# Brief
Rewrite the part of the records that opens with the line containing "Given: Go to previous record with left arrow" and runs through the end of the records, replacing "previous" with "next" and keeping everything else the same. Leave the pictures out of your answer.

[Screenshot and document pointing data]
• • • • • • •

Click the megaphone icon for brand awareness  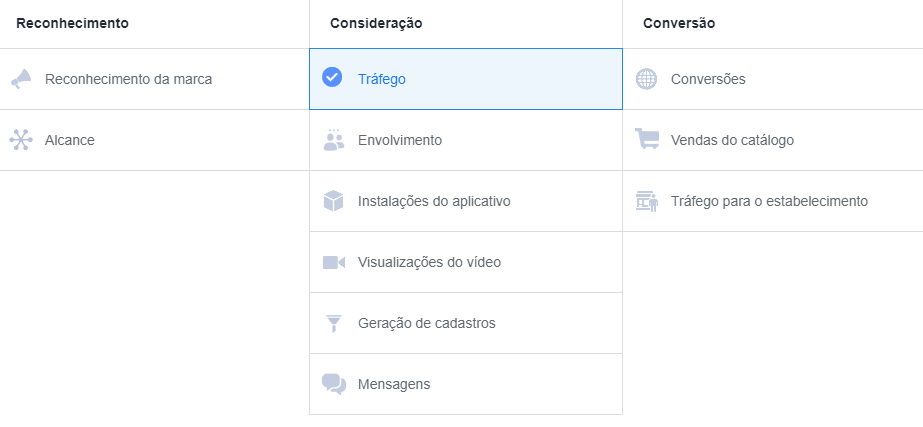coord(21,79)
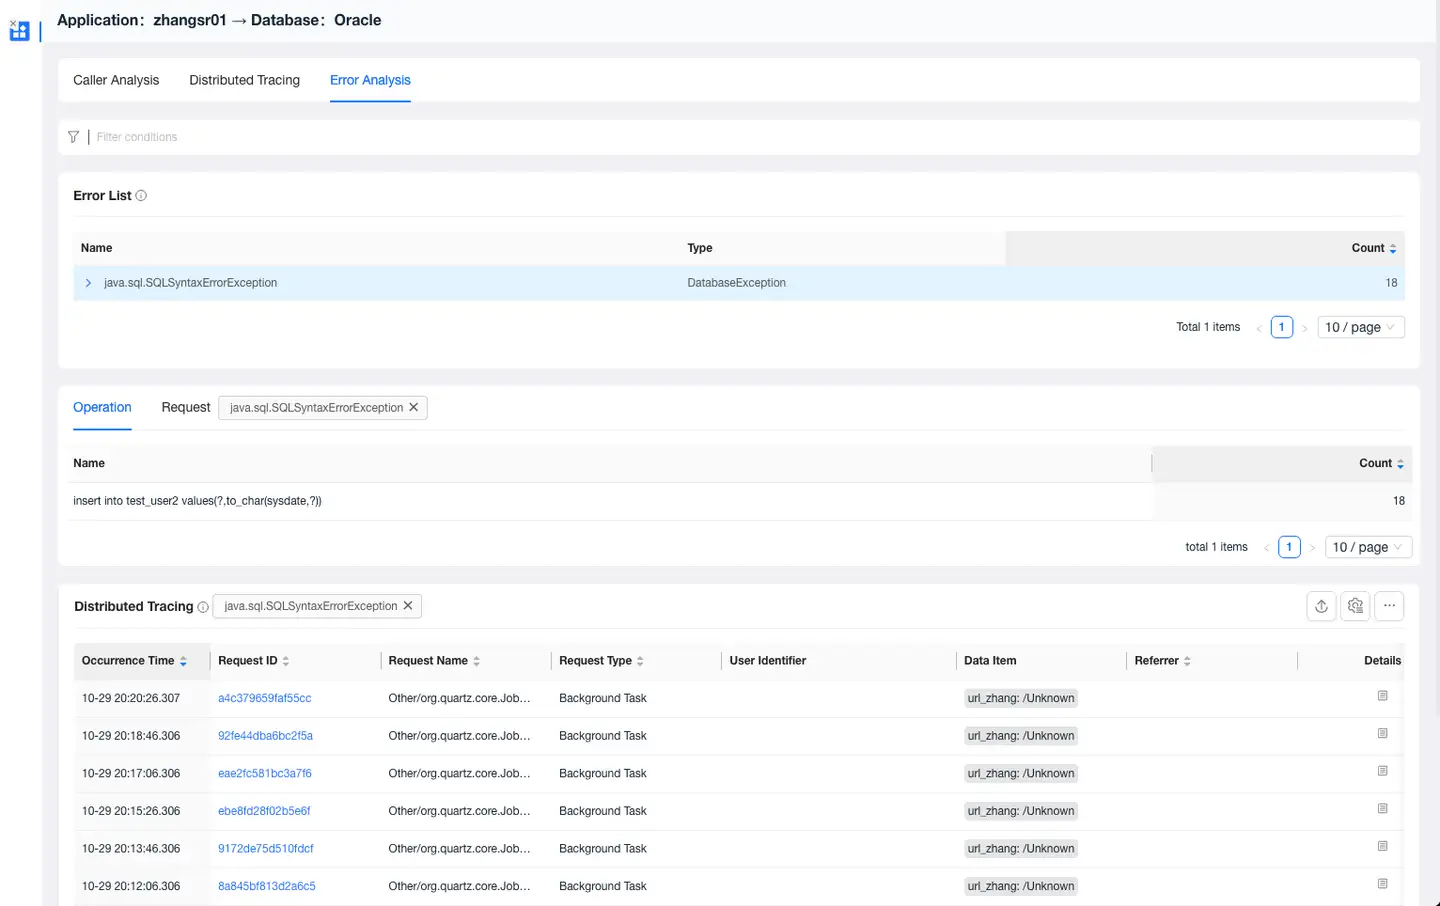Switch to the Caller Analysis tab
Viewport: 1440px width, 906px height.
(x=116, y=80)
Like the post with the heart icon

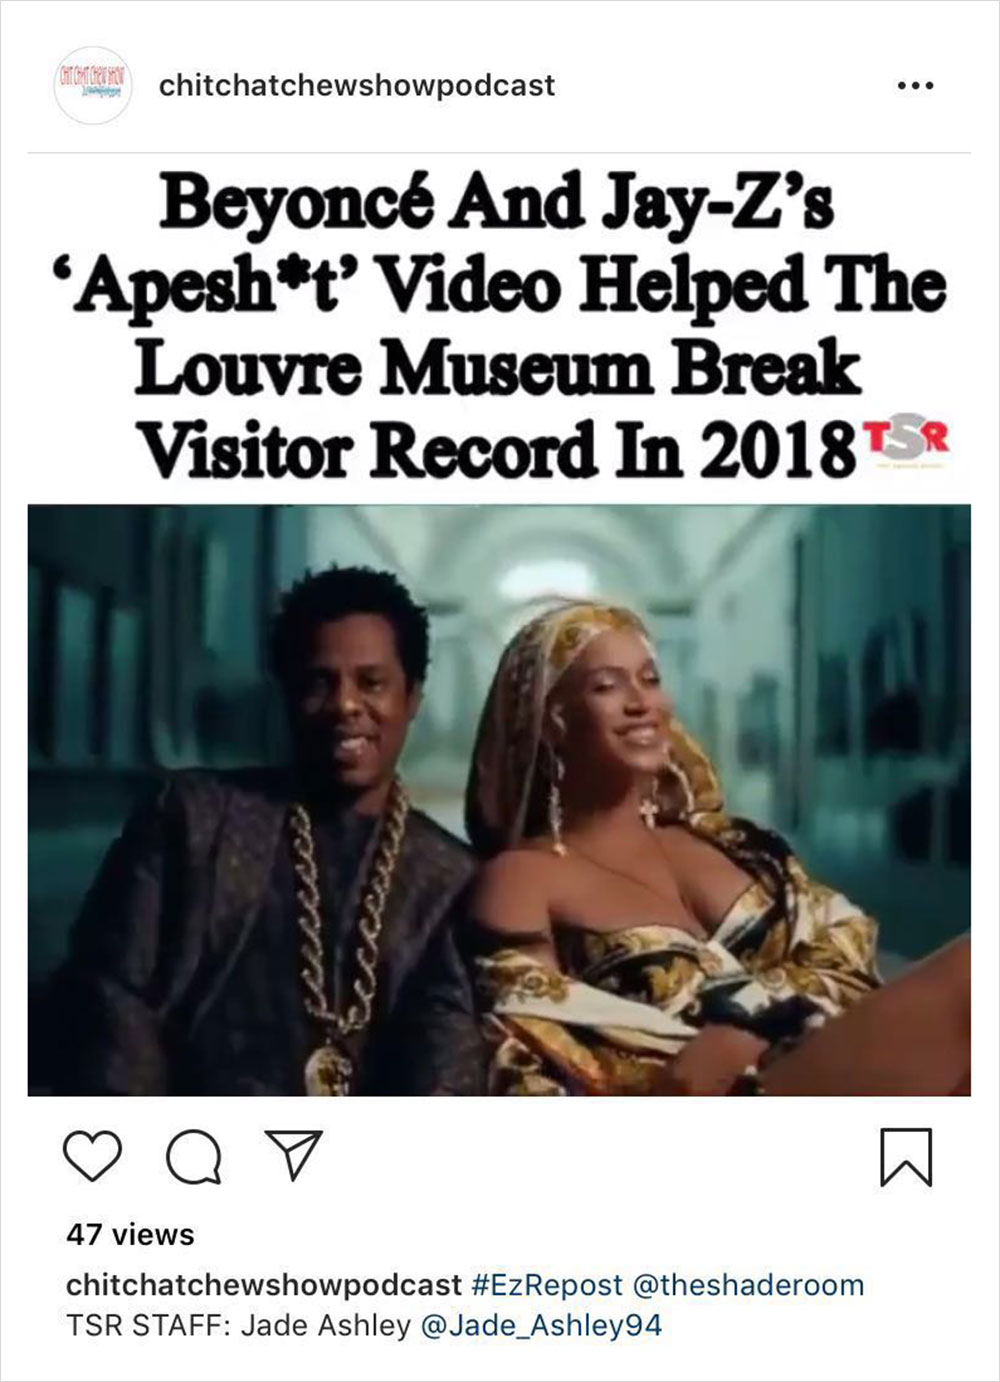tap(92, 1156)
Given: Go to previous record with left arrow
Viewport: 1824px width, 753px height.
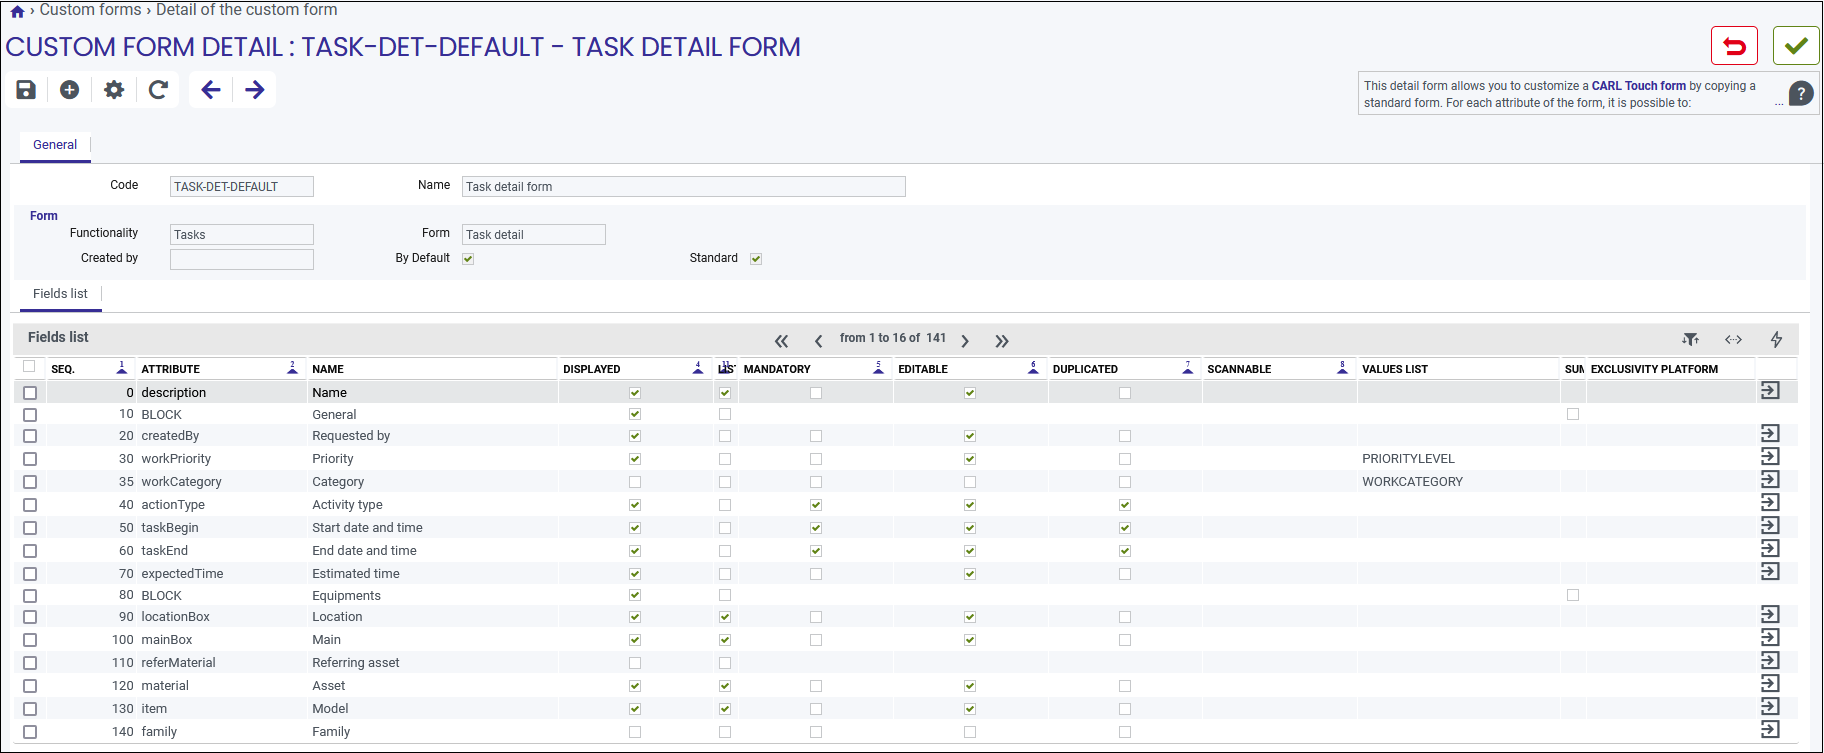Looking at the screenshot, I should (211, 90).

• • • • • • •

# Correct result
Given: Go to next record with left arrow
Viewport: 1824px width, 753px height.
Looking at the screenshot, I should (211, 90).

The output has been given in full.